> [What this task involves]: Can you repeat the rows below, swapping every "GUI agent" for "interface agent" and leaving everything else unchanged?

> [Material for this task]:
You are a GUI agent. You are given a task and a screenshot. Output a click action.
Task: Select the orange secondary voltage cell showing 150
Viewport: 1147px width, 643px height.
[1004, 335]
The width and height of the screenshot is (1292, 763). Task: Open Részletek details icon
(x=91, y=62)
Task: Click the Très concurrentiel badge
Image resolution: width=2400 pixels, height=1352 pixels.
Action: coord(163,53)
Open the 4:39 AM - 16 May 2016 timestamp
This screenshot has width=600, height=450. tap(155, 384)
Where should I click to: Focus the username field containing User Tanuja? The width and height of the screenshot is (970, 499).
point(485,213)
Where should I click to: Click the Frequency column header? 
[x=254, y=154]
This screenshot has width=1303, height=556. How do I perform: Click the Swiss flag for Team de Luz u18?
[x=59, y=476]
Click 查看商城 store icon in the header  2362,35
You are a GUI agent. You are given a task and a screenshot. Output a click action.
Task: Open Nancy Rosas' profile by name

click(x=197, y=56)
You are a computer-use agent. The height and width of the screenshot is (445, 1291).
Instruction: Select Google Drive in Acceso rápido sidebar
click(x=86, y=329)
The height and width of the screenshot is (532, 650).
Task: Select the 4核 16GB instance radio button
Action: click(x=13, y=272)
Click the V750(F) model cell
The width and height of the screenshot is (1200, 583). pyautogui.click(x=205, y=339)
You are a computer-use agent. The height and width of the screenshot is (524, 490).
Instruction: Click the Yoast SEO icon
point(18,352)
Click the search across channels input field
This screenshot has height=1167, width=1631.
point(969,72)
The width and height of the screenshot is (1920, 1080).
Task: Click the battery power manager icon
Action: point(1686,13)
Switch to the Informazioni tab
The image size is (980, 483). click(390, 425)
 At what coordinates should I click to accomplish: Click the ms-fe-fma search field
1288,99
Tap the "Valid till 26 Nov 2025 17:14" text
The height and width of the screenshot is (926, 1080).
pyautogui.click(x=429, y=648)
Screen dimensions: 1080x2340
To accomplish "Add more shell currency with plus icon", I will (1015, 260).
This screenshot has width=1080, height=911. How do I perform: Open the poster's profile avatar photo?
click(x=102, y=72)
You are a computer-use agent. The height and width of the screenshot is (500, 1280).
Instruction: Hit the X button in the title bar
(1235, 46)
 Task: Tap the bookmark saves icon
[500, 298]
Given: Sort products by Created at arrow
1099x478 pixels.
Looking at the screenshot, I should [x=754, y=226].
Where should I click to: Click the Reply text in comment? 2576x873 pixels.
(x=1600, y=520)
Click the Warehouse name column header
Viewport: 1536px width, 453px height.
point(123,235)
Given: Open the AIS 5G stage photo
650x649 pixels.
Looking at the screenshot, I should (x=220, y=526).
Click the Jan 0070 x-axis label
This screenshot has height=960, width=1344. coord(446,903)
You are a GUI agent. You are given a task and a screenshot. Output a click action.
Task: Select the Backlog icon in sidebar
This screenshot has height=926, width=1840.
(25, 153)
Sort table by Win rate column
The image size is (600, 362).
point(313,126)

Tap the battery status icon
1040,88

> [Reply]:
You are a interface agent. You are given a task and a screenshot. Output a click action.
Task: Select the orange secondary voltage cell showing 150
Viewport: 1147px width, 643px height.
[1004, 335]
The width and height of the screenshot is (1292, 763). Task: Open Részletek details icon
(x=91, y=62)
Task: Click the Très concurrentiel badge
Image resolution: width=2400 pixels, height=1352 pixels.
Action: coord(163,53)
Open the 4:39 AM - 16 May 2016 timestamp
This screenshot has width=600, height=450. tap(155, 384)
Where should I click to: Focus the username field containing User Tanuja? The width and height of the screenshot is (970, 499).
point(485,213)
Where should I click to: Click the Frequency column header? 
[x=254, y=154]
This screenshot has width=1303, height=556. How do I perform: Click the Swiss flag for Team de Luz u18?
[x=59, y=476]
Click 查看商城 store icon in the header  2362,35
You are a interface agent. You are given a task and a screenshot. Output a click action.
Task: Open Nancy Rosas' profile by name

click(x=197, y=56)
You are a computer-use agent. The height and width of the screenshot is (445, 1291).
Instruction: Select Google Drive in Acceso rápido sidebar
click(x=86, y=329)
The height and width of the screenshot is (532, 650).
Task: Select the 4核 16GB instance radio button
Action: click(x=13, y=272)
Click the V750(F) model cell
The width and height of the screenshot is (1200, 583). pyautogui.click(x=205, y=339)
You are a computer-use agent. The height and width of the screenshot is (524, 490).
Instruction: Click the Yoast SEO icon
point(18,352)
Click the search across channels input field
This screenshot has height=1167, width=1631.
point(969,72)
The width and height of the screenshot is (1920, 1080).
Task: Click the battery power manager icon
Action: point(1686,13)
Switch to the Informazioni tab
The image size is (980, 483). click(390, 425)
 At what coordinates should I click to accomplish: Click the ms-fe-fma search field
1288,99
Tap the "Valid till 26 Nov 2025 17:14" text
The height and width of the screenshot is (926, 1080).
pyautogui.click(x=429, y=648)
Screen dimensions: 1080x2340
To accomplish "Add more shell currency with plus icon", I will (1015, 260).
This screenshot has width=1080, height=911. How do I perform: Open the poster's profile avatar photo?
click(x=102, y=72)
You are a computer-use agent. The height and width of the screenshot is (500, 1280).
Instruction: Hit the X button in the title bar
(1235, 46)
 Task: Tap the bookmark saves icon
[500, 298]
Given: Sort products by Created at arrow
1099x478 pixels.
Looking at the screenshot, I should [x=754, y=226].
Where should I click to: Click the Reply text in comment? 2576x873 pixels.
(x=1600, y=520)
Click the Warehouse name column header
Viewport: 1536px width, 453px height.
point(123,235)
Given: Open the AIS 5G stage photo
650x649 pixels.
Looking at the screenshot, I should (x=220, y=526).
Click the Jan 0070 x-axis label
This screenshot has height=960, width=1344. coord(446,903)
You are a interface agent. You are given a task and a screenshot. Output a click action.
Task: Select the Backlog icon in sidebar
This screenshot has height=926, width=1840.
(25, 153)
Sort table by Win rate column
The image size is (600, 362).
point(313,126)

Tap the battery status icon
1040,88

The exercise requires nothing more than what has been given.